Он был прав. Я старался быть добродетельным, насколько я эту добродетель понимал. Но ведь мы окружены притворством в его разнообразных и мастерских проявлениях. И если природа вложила в нас инстинкт выживания, тот же самый, что помогает червям и жукам уворачиваться от фараоновой мыши и спасаться от прочих врагов покровительственной окраской, — что ж, вперед, и мы не одиноки!

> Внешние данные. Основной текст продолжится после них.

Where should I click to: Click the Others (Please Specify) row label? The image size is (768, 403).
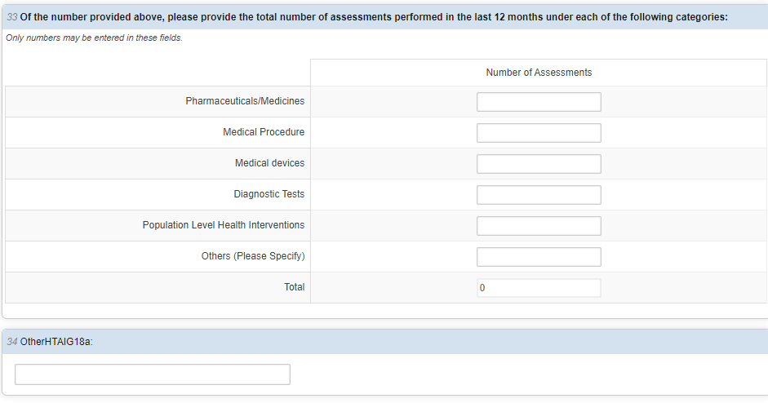tap(253, 256)
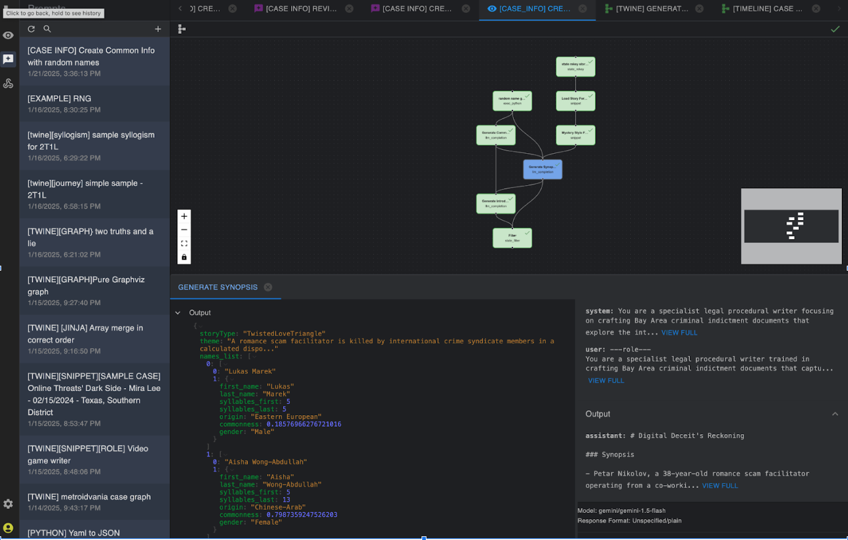Toggle the green checkmark in the top-right toolbar
The height and width of the screenshot is (540, 848).
[x=834, y=28]
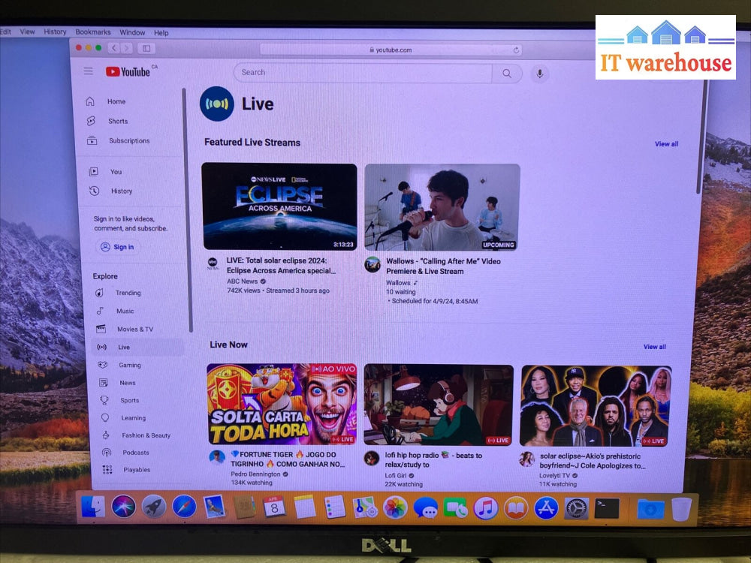Go to Shorts in the sidebar

117,121
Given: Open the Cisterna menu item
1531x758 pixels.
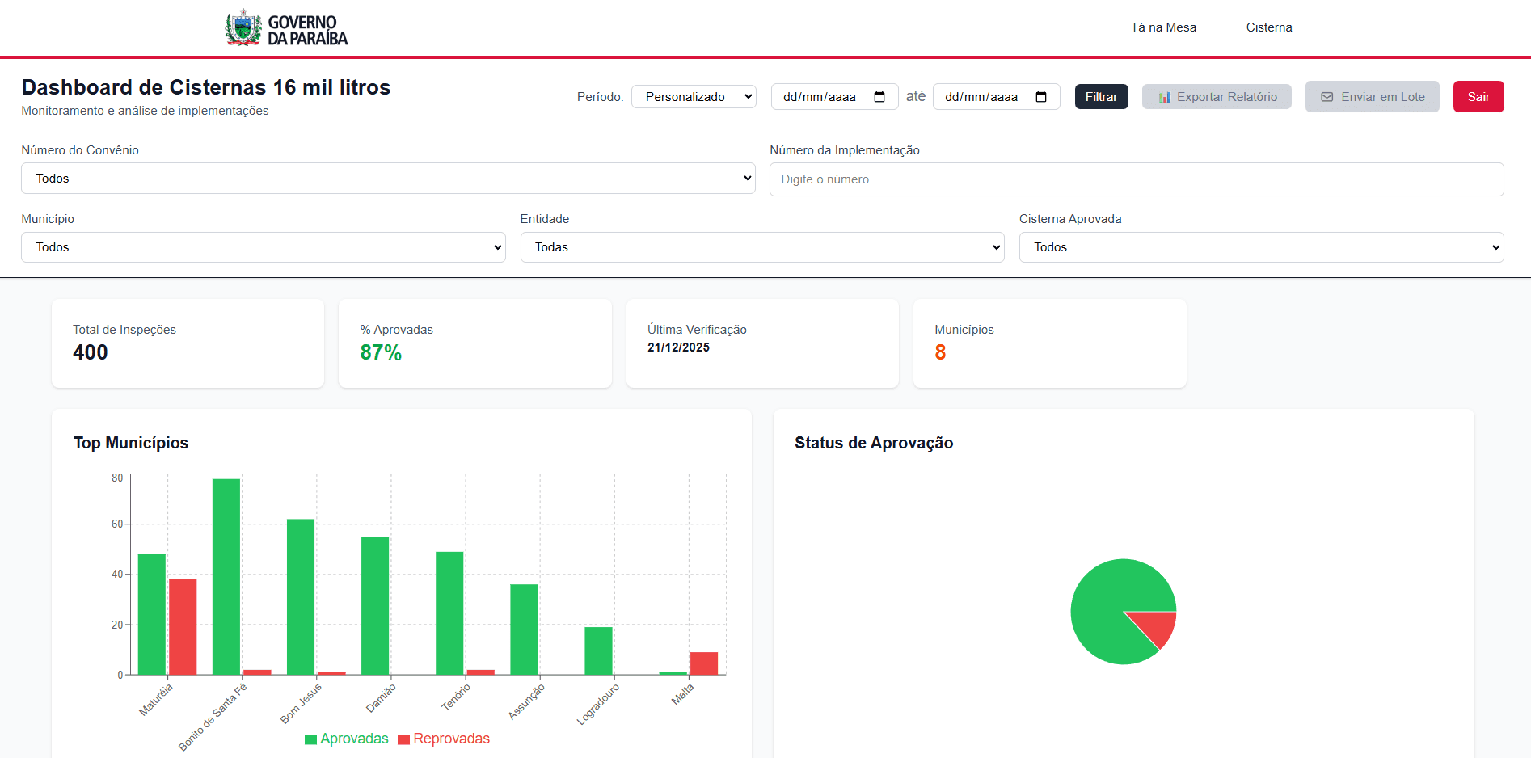Looking at the screenshot, I should pos(1268,27).
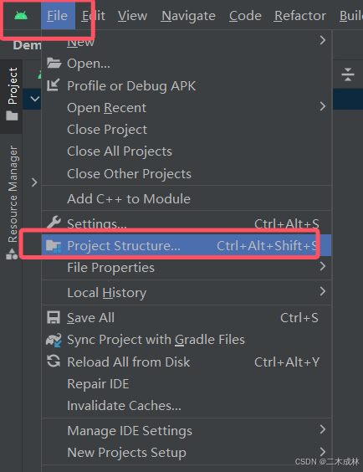This screenshot has width=363, height=472.
Task: Click the Save All floppy disk icon
Action: click(x=54, y=317)
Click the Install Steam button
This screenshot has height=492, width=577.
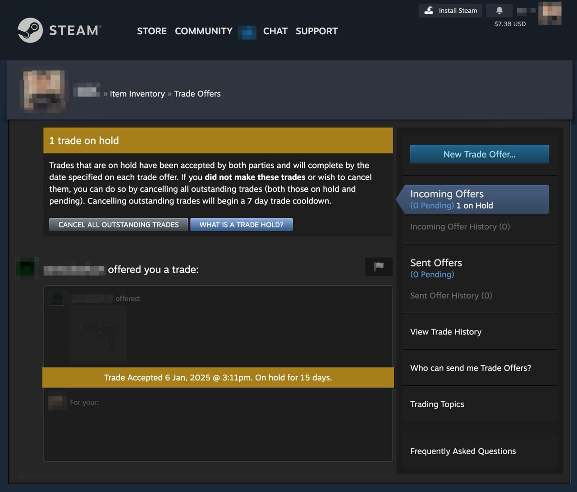pyautogui.click(x=450, y=10)
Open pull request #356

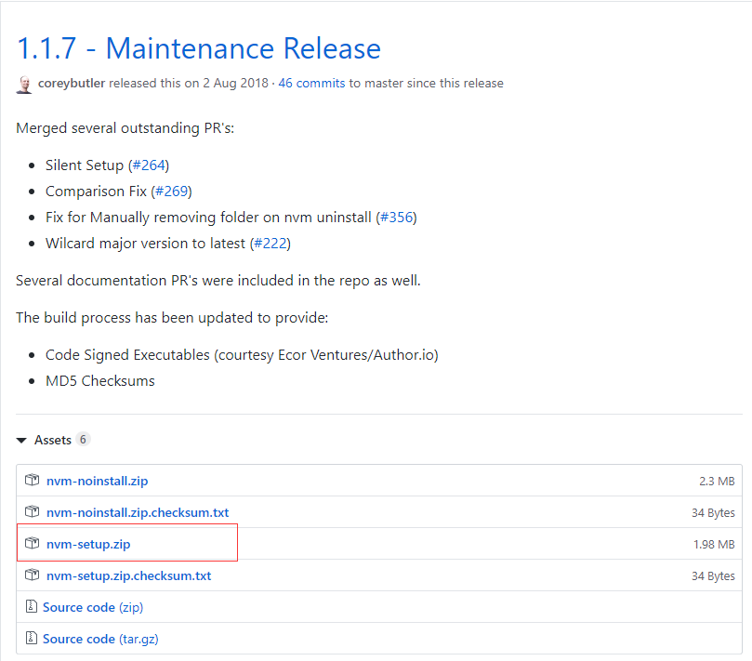pyautogui.click(x=397, y=217)
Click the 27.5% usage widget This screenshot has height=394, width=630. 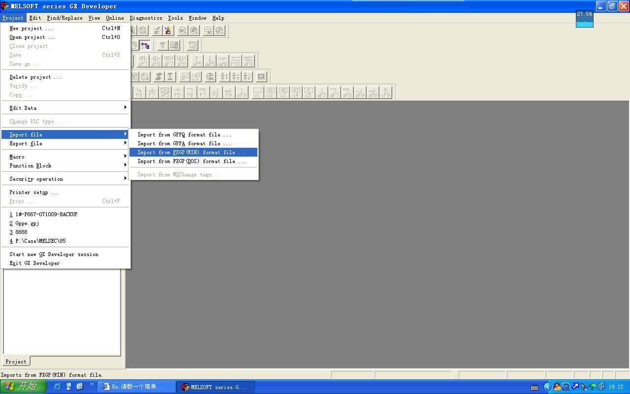pyautogui.click(x=584, y=19)
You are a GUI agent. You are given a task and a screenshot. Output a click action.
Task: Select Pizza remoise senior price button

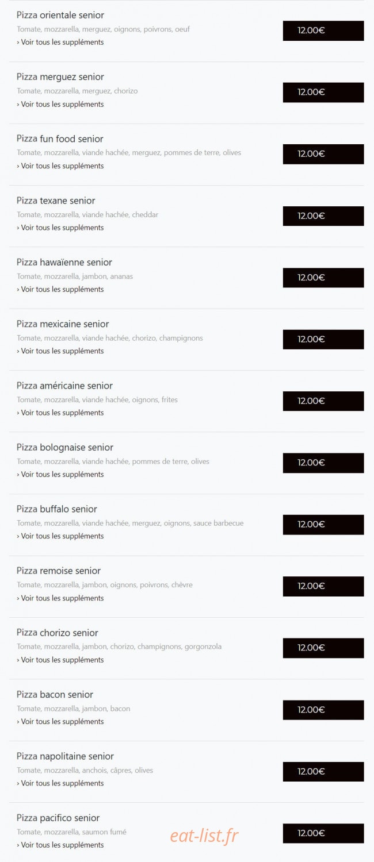[323, 586]
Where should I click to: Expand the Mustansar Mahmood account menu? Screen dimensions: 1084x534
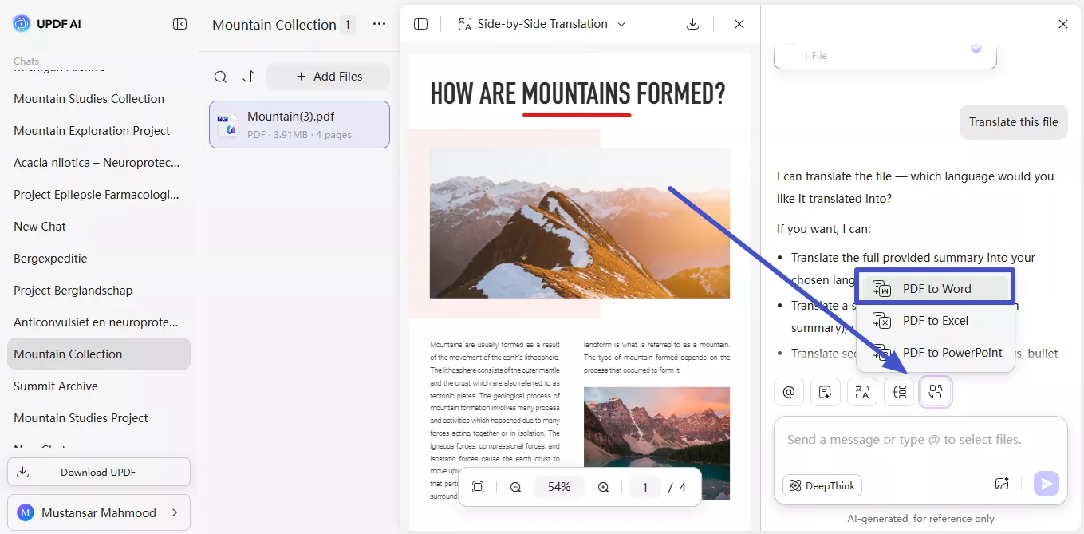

С Теей я вел себя как ни в чем не бывало, хотя и знал, что мы с ней вступили на путь обмана. И если я не выказывал своего отчаяния, то это был тот же блеф, что и с Моултоном, — хорошая мина при плохой игре, попытка одержать верх, имея на руках одного валета.
И дались ей эти змеи! Что за мысль охотиться на них! Она возвращалась с мешками, от шевеления в которых у меня внутри все содрогалось, сжималось и хотелось сломя голову бежать в уборную. Она так тряслась над этими змеями, что это выглядело уже чистым чудачеством. С ними следовало обращаться бережно, не злить, чтобы они не бились головой о стекло, поскольку от ударов у них во рту образовывались болячки, которые с трудом заживали. Вдобавок между чешуек у них заводились паразиты и их требовалось чистить или протирать дезинфицирующим раствором. Некоторым змеям приходилось впрыскивать в рот эвкалиптовые капли и лечить легкие, потому что они подвержены туберкулезу. Самым ужасным была линька — когда змея мучилась, как при родах, пытаясь вылезти из старой шкуры. Ей было так больно, что даже глаза заволакивало тусклой пленкой. Иногда Тея, взяв щипцы, помогала змее, укрывала ее мокрыми тряпками, чтобы смягчить кожу, а в самых тяжелых случаях бросала в воду, кидая туда же деревянный чурбачок, чтобы измученному пресмыкающемуся, уставшему плавать, было куда преклонить свою плоскую головку. Но зато потом в один прекрасный день змея являлась во всем своем великолепии, и алмазный блеск ее новенькой кожи радовал даже меня, ее врага, и я разглядывал чешуйчатый чехол, который она сбросила, расцветая теперь зеленой лоснящейся свежестью в красных крапинках, похожих на зернышки граната.
Так во взаимных недовольствах проходило время; мне не нравилось все это помешательство на змеях — охота и последующее выхаживание. С одной стороны, змеи, с другой — город в разгар лета, жаркий и шумный. И то и другое меня бесило, но я помалкивал. Она же все допытывалась, когда я поеду с ней поохотиться, но я отнекивался, ссылаясь на то, что еще не совсем поправился. Она глядела на меня с сомнением, и я читал ее мысли: мол, на карты и выпивку здоровья у меня, видимо, хватает, но я и вправду похудел, плохо выгляжу, стал скрытен, и чем же тут можно помочь?